GC: But I don't think I will be needing this. ((returns remote control to Devon)) I already have one. ((glances at Melissa)) Speaking of whom, why don't I open your gifts next Melissa?
MM: Uhm, ok Goddess. ((Hands Callisto the first gift))
((It's a Leather Harley Jacket))
GC: ((Very big smile, one might even classify Callisto as giddy over this gift, you know, if one didn't want to live very long)) Oh Melissa, how did you know!
MM: You've only been hinting at it non-stop every since you saw that....
GC: ((shoots the bard a look that literally sends her stumbling backward)) Watch it!
MM: ((barely regaining her balance before tumbling off the stage.)) Sorry Goddess.
GC: ((Smiling again, puts the Jacket on, modeling it for all her worshipers))
MP: ((goes out again))
MM: uhm, Trancer, could you?
GC: What else did ya get me?
MM: ((Hands the Goddess her second gift))
((It's a ))
GC: Slinky! ! ((Slack jawed with amazement, sets the Slinky in motion from her left hand to her right. Giggles. Puts it on the stair case)) Melissa! It walks down stairs!
MM: Yes Goddess, I know.
GC: No I don't think you do...alone or in pairs. ((mouths the word, Slinky')) What a wonderful toy!
MM: I am glad you like it. I have one more thing for you Goddess. ((Melissa rushes into the other room, returning with a fluffy little puppy.))
GC: ((blank stare)) What is this, Melissa?
MM: A Puppy!
GC: I can see *that*, but why?
MM: ((pout))
GC: ((Grabs Hudson's arm, points at Melissa)) *THERE*, did you see it? That's her Gabrielle face. Pretty good, no?
HL: Yes, well worth the wait. But Cally, I think you really hurt her feelings. I mean look at the poor girl.
GC: Yes, I see what you mean. That is a real downer. Smile, Bard.
MM: ((force a smile))
GC: Better?
HL: It will do. Anyway, *I* think the puppy is adorable.

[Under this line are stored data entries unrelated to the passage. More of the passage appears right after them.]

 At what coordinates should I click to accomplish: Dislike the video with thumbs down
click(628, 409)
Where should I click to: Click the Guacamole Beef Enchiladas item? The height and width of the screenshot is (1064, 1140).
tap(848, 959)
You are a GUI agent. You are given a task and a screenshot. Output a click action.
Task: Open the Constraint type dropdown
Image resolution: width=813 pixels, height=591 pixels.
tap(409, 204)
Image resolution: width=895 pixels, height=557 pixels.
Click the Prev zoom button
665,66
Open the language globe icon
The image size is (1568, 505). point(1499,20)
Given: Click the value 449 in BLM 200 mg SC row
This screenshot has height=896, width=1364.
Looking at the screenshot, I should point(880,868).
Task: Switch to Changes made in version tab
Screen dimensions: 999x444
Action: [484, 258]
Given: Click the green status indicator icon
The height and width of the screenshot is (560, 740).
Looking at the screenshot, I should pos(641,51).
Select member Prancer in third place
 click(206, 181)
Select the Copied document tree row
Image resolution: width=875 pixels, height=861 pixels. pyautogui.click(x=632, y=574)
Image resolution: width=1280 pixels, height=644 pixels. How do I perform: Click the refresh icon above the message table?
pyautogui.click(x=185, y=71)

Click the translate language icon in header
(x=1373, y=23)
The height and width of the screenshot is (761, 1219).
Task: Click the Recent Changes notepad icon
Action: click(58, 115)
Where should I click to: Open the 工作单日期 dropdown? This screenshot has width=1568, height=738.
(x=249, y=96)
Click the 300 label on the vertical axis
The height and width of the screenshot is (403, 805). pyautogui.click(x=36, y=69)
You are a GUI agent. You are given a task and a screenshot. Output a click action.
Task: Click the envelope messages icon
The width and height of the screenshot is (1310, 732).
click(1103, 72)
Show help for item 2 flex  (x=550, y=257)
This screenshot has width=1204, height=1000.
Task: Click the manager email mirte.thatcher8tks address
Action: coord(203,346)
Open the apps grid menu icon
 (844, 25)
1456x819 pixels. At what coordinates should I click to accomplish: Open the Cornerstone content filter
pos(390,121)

Can I have it?
GC: ((shrugs)) Sure ((Hands Hudson the puppy))
HL: ((Hugs the puppy and proceeds to talk baby talk to it.))
Mitch: ((Thinking to himself that Hudson looks very much like she did in TBAA begins to silently recite the script, which for some mysterious reason, he knows by heart. Unfortunately for him when he gets to)) I wish I had a tail. ((He says it out loud...let it never be said that the Goddess doesn't grant wishes.))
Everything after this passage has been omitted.